Quello che Gianni Chiodi vorrebbe fare è «un sistema sanitario che ha la possibilità di investire in tecnologia e professionalità creando ospedali grandi (ma non in termini di posti letto); altrimenti la mobilità è destinata a crescere». Il presidente della Regione commenta così i dati sulla mobilità passiva della sanità abruzzese, pubblicati ieri dal Centro. Stando ai numeri del 2009 (gli ultimi disponibili), l'Abruzzo spende quasi 132 milioni l'anno per curare i suoi cittadini fuori regione; La Regione che l'Abruzzo paga di più?
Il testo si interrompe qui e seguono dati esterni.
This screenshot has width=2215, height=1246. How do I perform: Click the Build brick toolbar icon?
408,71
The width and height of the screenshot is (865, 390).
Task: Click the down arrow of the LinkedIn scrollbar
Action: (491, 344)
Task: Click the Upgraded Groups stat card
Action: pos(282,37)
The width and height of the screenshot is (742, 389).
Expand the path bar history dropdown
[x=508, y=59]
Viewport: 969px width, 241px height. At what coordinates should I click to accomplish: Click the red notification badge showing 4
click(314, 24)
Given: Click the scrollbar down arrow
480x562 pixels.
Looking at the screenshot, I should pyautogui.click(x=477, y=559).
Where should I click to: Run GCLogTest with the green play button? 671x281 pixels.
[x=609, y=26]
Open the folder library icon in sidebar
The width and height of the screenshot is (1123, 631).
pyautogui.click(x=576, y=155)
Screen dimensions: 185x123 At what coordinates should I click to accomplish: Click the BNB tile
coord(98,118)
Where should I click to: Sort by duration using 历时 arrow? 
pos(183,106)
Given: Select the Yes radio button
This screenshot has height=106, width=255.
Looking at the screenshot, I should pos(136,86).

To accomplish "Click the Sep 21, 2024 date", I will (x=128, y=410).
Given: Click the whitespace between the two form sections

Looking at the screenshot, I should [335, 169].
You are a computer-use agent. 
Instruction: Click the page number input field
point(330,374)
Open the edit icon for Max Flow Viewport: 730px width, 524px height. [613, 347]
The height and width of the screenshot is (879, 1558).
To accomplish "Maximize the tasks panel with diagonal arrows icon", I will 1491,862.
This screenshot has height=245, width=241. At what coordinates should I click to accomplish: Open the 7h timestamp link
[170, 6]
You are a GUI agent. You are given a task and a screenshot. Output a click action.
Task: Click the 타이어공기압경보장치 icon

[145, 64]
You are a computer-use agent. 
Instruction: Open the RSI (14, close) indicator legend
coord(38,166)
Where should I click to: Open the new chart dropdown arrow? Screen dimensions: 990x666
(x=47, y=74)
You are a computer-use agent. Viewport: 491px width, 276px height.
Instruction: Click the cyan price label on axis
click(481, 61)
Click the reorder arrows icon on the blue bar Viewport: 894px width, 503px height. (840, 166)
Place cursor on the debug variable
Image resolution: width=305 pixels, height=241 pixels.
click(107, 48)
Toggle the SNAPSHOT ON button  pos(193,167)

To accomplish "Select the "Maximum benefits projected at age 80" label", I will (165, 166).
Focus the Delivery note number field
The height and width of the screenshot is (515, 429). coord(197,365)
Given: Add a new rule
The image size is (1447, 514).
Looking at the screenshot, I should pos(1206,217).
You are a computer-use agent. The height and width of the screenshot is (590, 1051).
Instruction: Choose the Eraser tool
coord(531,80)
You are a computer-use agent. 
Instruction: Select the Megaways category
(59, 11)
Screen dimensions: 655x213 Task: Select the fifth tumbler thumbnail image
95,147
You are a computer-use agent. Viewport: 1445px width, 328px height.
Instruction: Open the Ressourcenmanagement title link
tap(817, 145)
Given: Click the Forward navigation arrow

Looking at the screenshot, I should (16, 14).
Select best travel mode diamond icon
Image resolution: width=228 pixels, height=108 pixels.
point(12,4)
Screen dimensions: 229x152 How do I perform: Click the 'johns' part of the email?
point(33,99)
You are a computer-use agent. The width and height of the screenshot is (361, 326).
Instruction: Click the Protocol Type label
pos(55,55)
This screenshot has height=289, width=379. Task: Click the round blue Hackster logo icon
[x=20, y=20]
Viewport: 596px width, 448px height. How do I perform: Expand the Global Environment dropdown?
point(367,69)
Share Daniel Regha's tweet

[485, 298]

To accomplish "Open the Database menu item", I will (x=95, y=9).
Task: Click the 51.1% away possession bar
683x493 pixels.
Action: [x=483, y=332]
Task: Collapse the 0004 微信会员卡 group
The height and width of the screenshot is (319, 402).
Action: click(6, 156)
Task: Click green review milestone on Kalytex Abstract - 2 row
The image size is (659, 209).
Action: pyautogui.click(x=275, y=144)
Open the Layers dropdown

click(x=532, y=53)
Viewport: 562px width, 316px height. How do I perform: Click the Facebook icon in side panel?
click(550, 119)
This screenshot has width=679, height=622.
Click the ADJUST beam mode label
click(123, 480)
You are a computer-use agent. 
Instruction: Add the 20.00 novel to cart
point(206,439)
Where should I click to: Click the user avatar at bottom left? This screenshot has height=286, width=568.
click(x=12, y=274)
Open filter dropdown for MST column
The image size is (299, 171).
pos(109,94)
Le Marche: 40milioni l'anno. Nel 2009 erano circa 43mila gli abruzzesi che preferivano farsi curare fuori regione (29mila ricoveri ordinari e 13.927 in day hospital).

Occorre investire di più, dice Chiodi, se si vuole porre fine a questa emorragia. Per farlo, però, aggiunge il presidente della Regione e commissario alla Sanità, «occorrono risorse e io mi sono trovato con un piano di rientro e con fondi distratti».

«E' chiaro», prosegue Chiodi, «che per invertire la rotta della mobilità occorre tempo, perché non basta un delibera. Tutti gli attori devono lavorare bene, perché il modello che ancora oggi sta andando è quello che ci ha portato verso un indebitamento mostruoso. Per giudicare la mia riforma bisognerà aspettare degli anni. Però io non sto inventando nulla, sto facendo quello che fanno le altre regioni ma lo devo fare in breve tempo perché rischiamo di incrociare l'iceberg. Certo, ci sono degli intelligentoni che dicono: potevi prima investire sul territorio. Ma bisognava avere le risorse che si sono mangiate».

In attesa di avere queste risorse, restano le cifre di un ulteriore disastro della sanità regionale. Gli abruzzesi emigrano verso strutture sanitarie pubbliche e private al di là dei confini regionali, non tanto per interventi complessi dal punto di vista medico o tecnologico, ma per curare patologie abbastanza comuni: artroscopie al ginocchio, in seguito spesso a traumi dovuti all'attività sportiva (calcetto o palestra), cicli di chemioterapia in day hospital, operazioni ginecolgici.

I dati del 2009 tracciano questa mappa delle regioni che accolgono l'emigrazione. Per i ricoveri ordinari, le Marche assorbono il 30 per cento del totale, il Lazio il 22, l'Emilia Romagna il 13, la Lombardia il 7, il Molise il 6, la Toscana il 4, altre regioni il restante 14 per cento.
Le Marche guidano anche la classifica relativa ai ricoveri in day hospital con il 39 per centi del totale, seguite da: Lazio con il 18, Bambin Gesù di Roma con il 18, Emilia Romagna con il 7, Molise con il 5, Toscana con il 3 e altre regioni con il 10 per cento.